Ex-Gitmo envoy: ‘Path to closing’ is clear
President Obama’s former envoy on Guantanamo Bay called Tuesday for the administration to accelerate the transfers of detainees approved for release.
“While there have been zigs and zags, we have made great progress,” Cliff Sloan, who stepped down Dec. 31, writes in The New York Times.
{mosads}”The path to closing Guantanamo during the Obama administration is clear, but it will take intense and sustained action to finish the job,” he said.
The Obama administration has released more detainees after the 2014 election than in the three previous years combined.
“Over the past 18 months, we moved 39 people out of there, and more transfers are coming,” Sloan writes.
The president faces fierce opposition from Democrats and Republicans in Congress over closing the facility, and angered lawmakers by flouting a legal requirement to inform them 30 days in advance of a swap of five detainees in exchange for Army Sgt. Bowe Bergdahl.
At the same time, Congress has dropped a ban from its 2015 defense authorization bill preventing transfers to Yemen, according to Just Security, a blog on legal affairs.
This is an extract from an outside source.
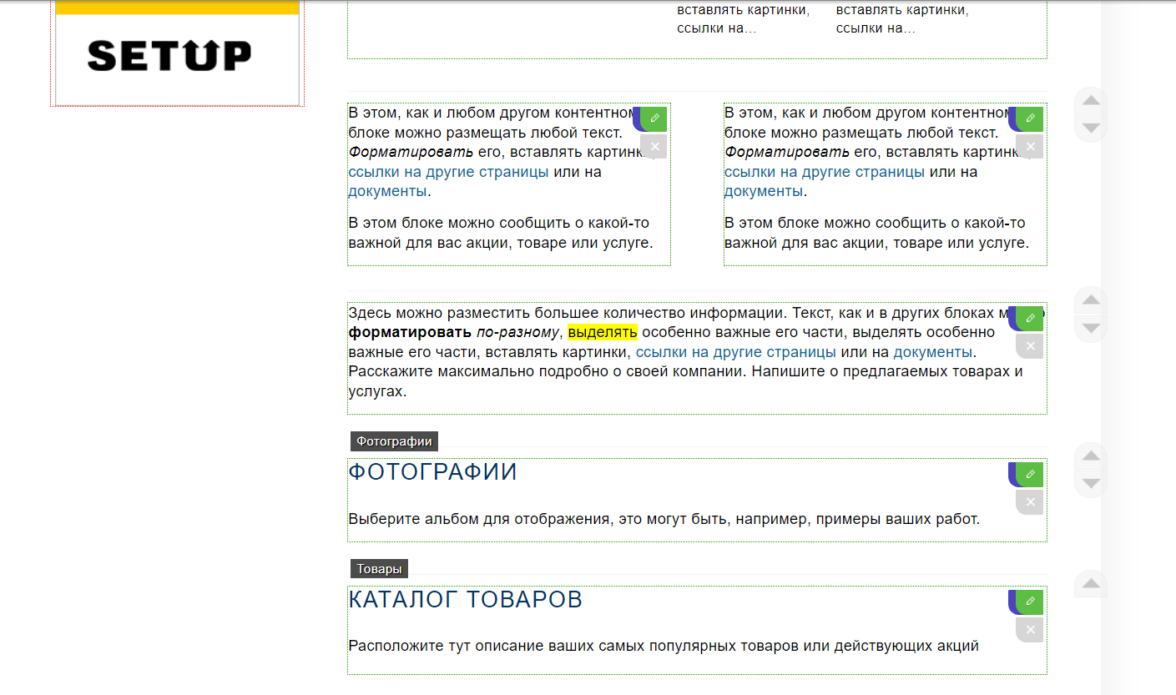Delete the wide text block with highlighted word
This screenshot has height=695, width=1176.
pyautogui.click(x=1030, y=346)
Of the 59 detainees cleared for release, 52 are from Yemen.
An additional 10 detainees are undergoing prosecution at Guantanamo, 23 are designated for prosecution, and 29 either await review for transfer or are ineligible for transfer.
The administration is hoping to move those remaining 68 to the U.S. for continued detention or prosecution.
“The absolute and irrational ban on transfers to the United States for any purpose, including detention and prosecution, must be changed as the population is reduced to a small core of detainees who cannot safely be transferred overseas,” Sloan said.
Sloan argued that Guantanamo remains a recruitment and propaganda tool for terrorists, and is too expensive to maintain, at around “$3 million per detainee last year.”
He also argued that the 59 cleared for transfer are not dangerous, and that the oft-cited 30 percent rate of detainees returning to the battlefield include both confirmed and “suspected” cases.
He said those who opposed closing the facility are constrained by an “overabundance of caution,” or are hampered by “an outdated view of the risk posed” by many of the remaining detainees.